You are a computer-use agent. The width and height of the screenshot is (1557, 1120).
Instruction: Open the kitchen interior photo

==========

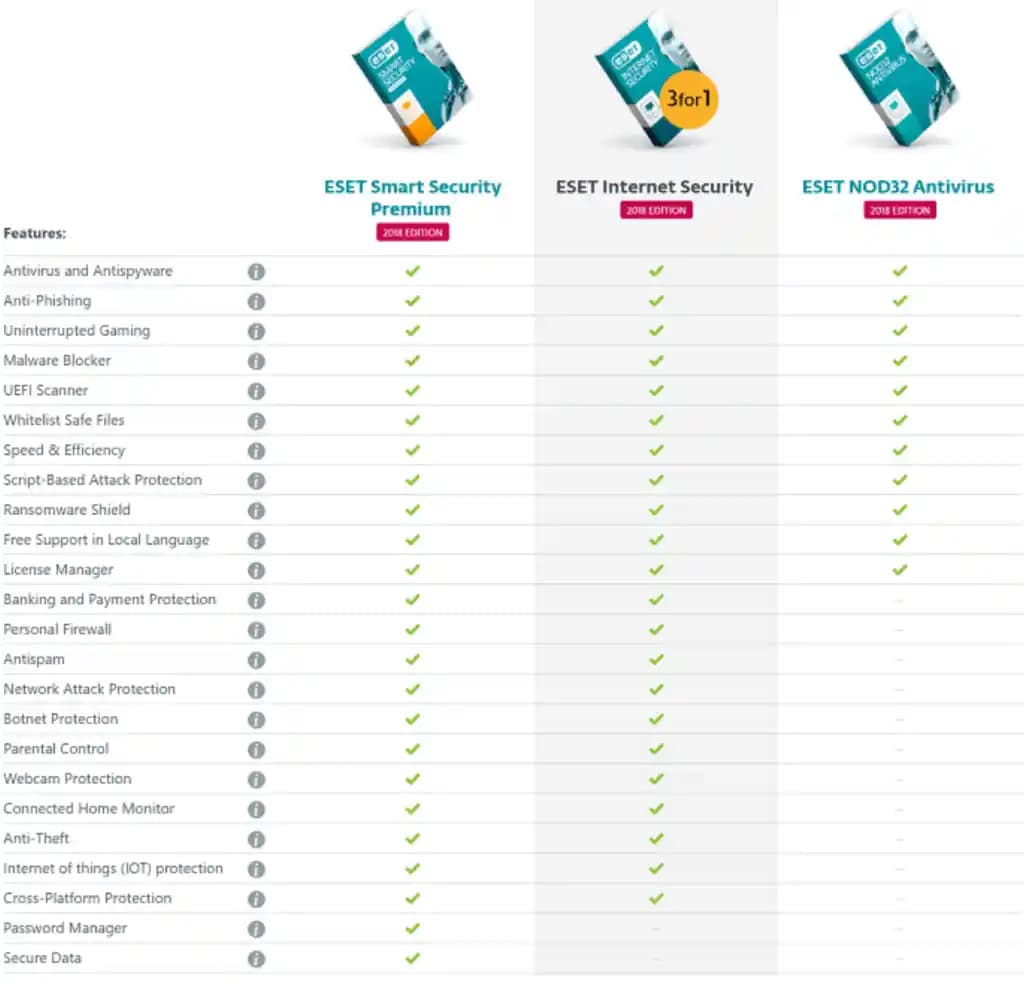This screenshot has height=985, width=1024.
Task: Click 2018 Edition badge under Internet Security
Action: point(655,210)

==========

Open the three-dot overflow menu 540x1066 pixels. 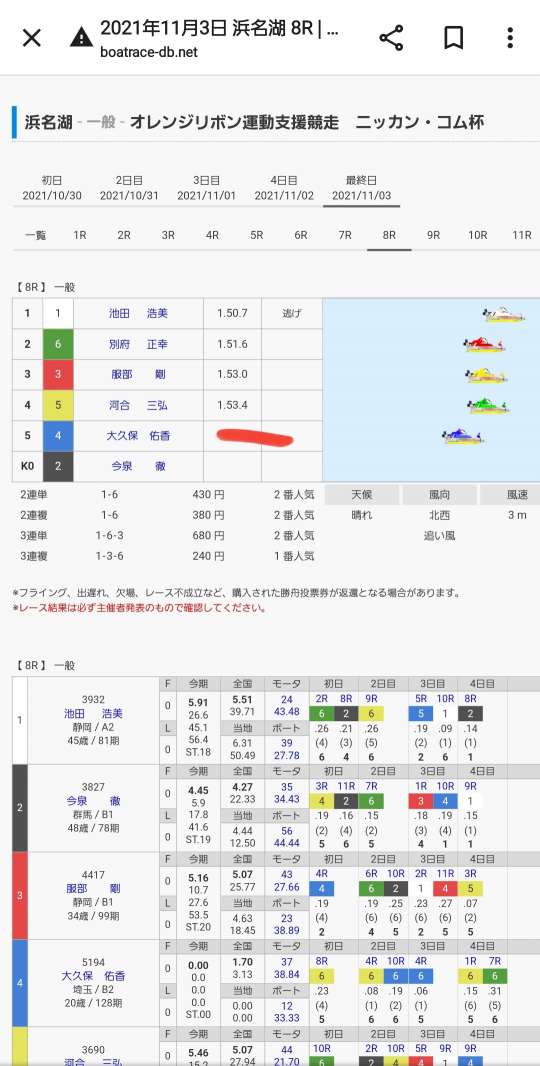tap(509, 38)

==========

Your objective: Reproduce only the lines above, starting at the line with "You are a computer-use" and ending at the line with "Instruction: Open the kitchen interior photo", exactly as written.

Solved problem:
You are a computer-use agent. The width and height of the screenshot is (1557, 1120).
Instruction: Open the kitchen interior photo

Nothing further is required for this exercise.